行列がないほうが嬉しいのも確かだけど、これは単純に体験に対する待ち時間の問題だから、そこまで苦ではない。 まあ、並ばずに済むなら、それに越したことはないけど。

……と、ここまで書いて思った。 ただただ、わがままなだけなんだろうか。 自分の思い通りに進まないことに、イライラしているだけ? でも、大きな乗り換え駅にはよく行くし、別に怒っているわけではない。 ただ、「辛いなぁ」とは思っている。 その根底ってなんだろうか。
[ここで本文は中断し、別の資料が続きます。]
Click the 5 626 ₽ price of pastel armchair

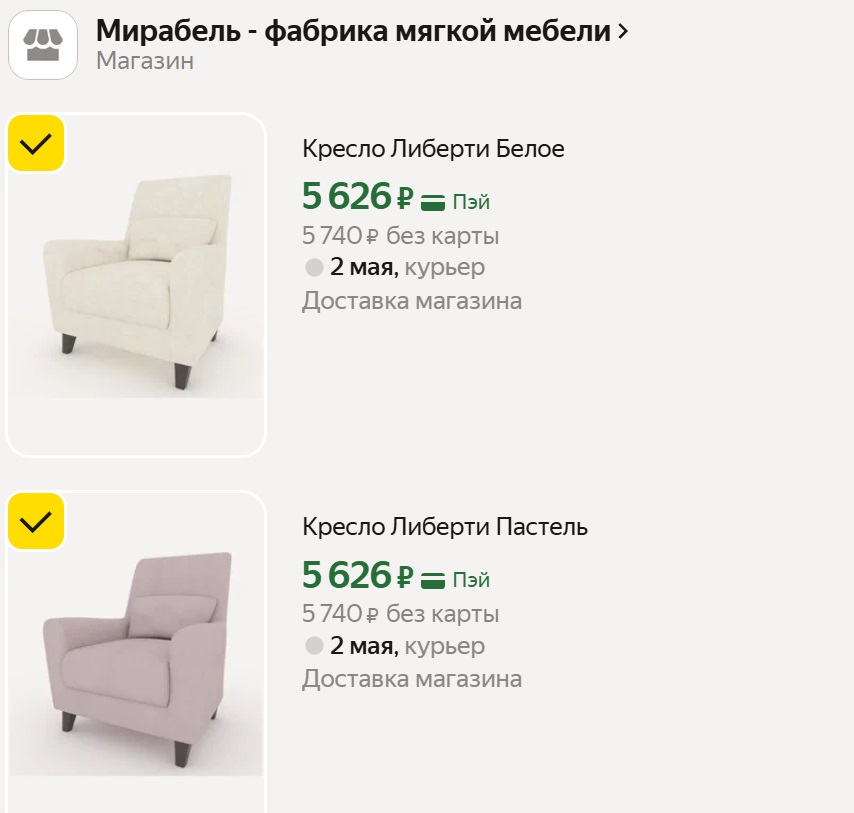tap(357, 575)
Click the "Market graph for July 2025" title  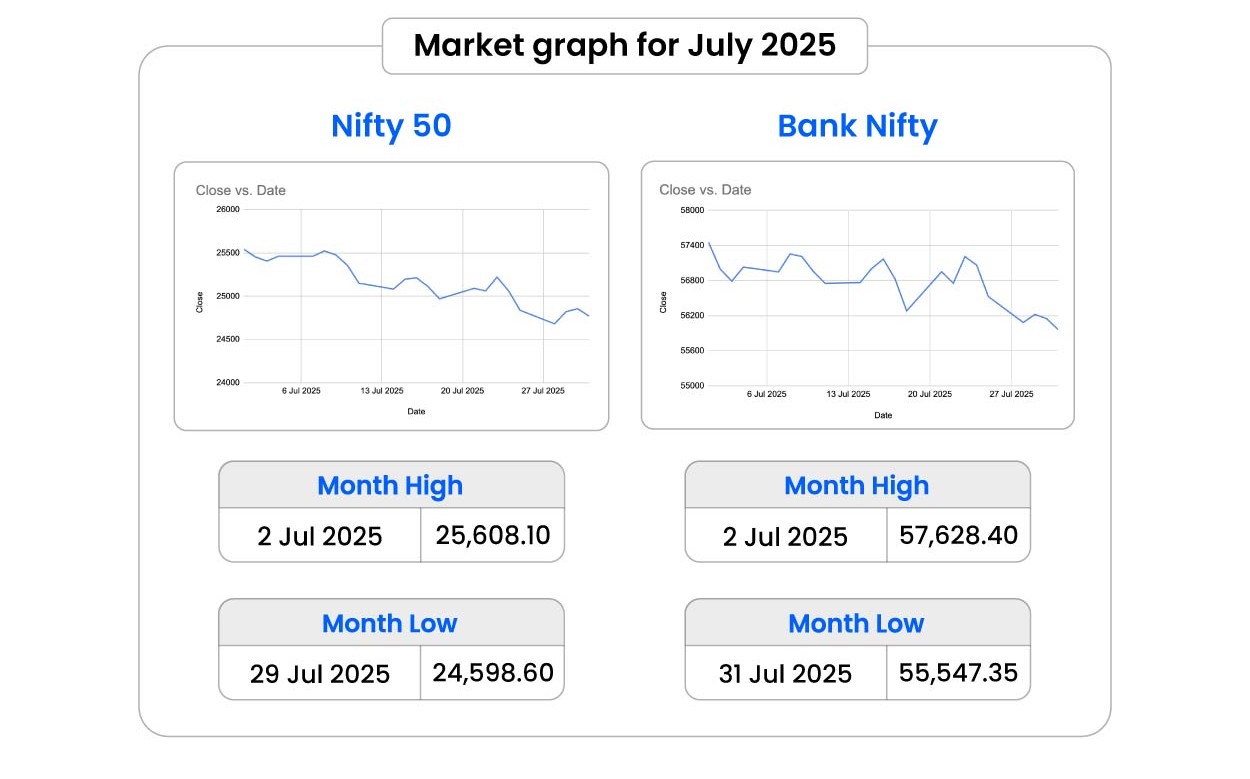point(624,46)
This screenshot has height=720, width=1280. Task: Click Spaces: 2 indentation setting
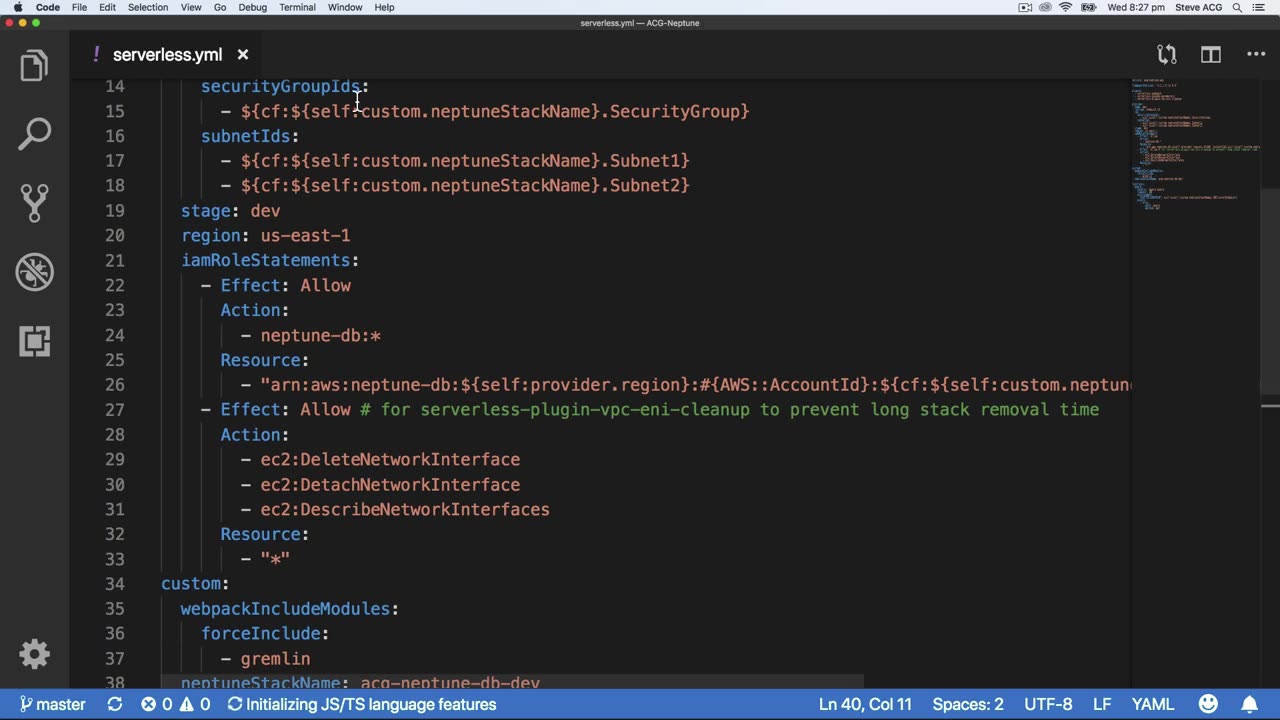967,704
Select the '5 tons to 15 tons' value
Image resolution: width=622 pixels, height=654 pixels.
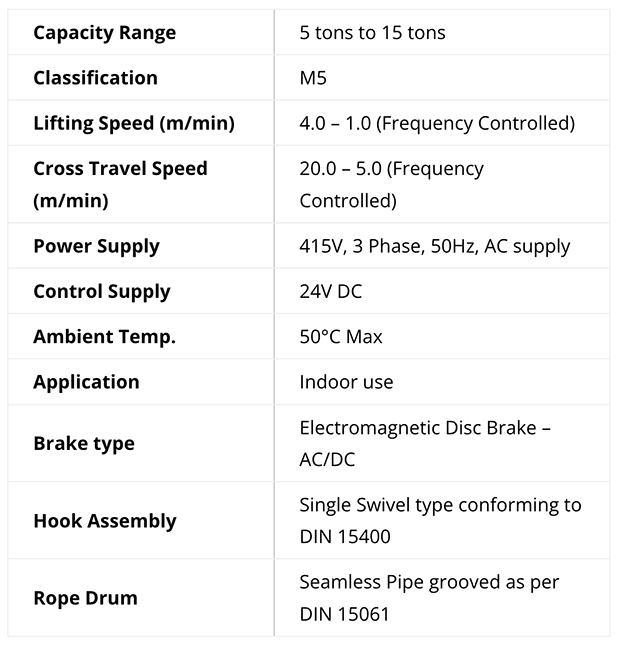[372, 33]
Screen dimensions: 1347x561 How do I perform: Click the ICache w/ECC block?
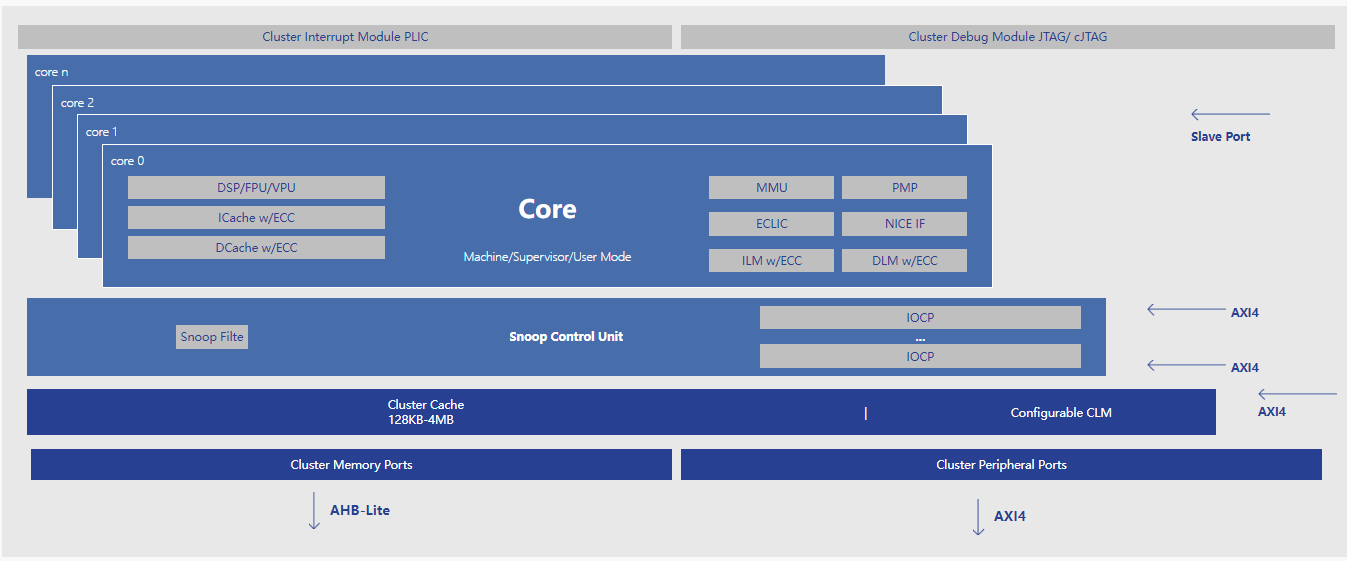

混雑を苦に思わない人だって、当然いる。 どういう考え方、生き方をしているんだろう。 ちょっと気になる。

心の余裕は、できれば持っておきたい。 ゆったりした気持ちで過ごして、体験そのものに集中したい。

AIに聞いてみた。 そう考える背景には、

  • 人生は、経験を咀嚼して自分のものにしていくプロセスであってほしい

  • 体験は「消費」されるものではなく、「関係を結ぶもの」

と考えていそう、とのことだった。

割と、しっくり来たかもしれない。 自分(自分たち)のペースで体験したい。 学びたいと思ったことでも、混雑によってそれが断ち切られてしまうことに、違和感を感じているのかもしれない。

東京をはじめ、混雑の中で過ごしていく機会が多いこと自体は変わらない。 だからこそ、引き続き、いいバランスを考えていきたい。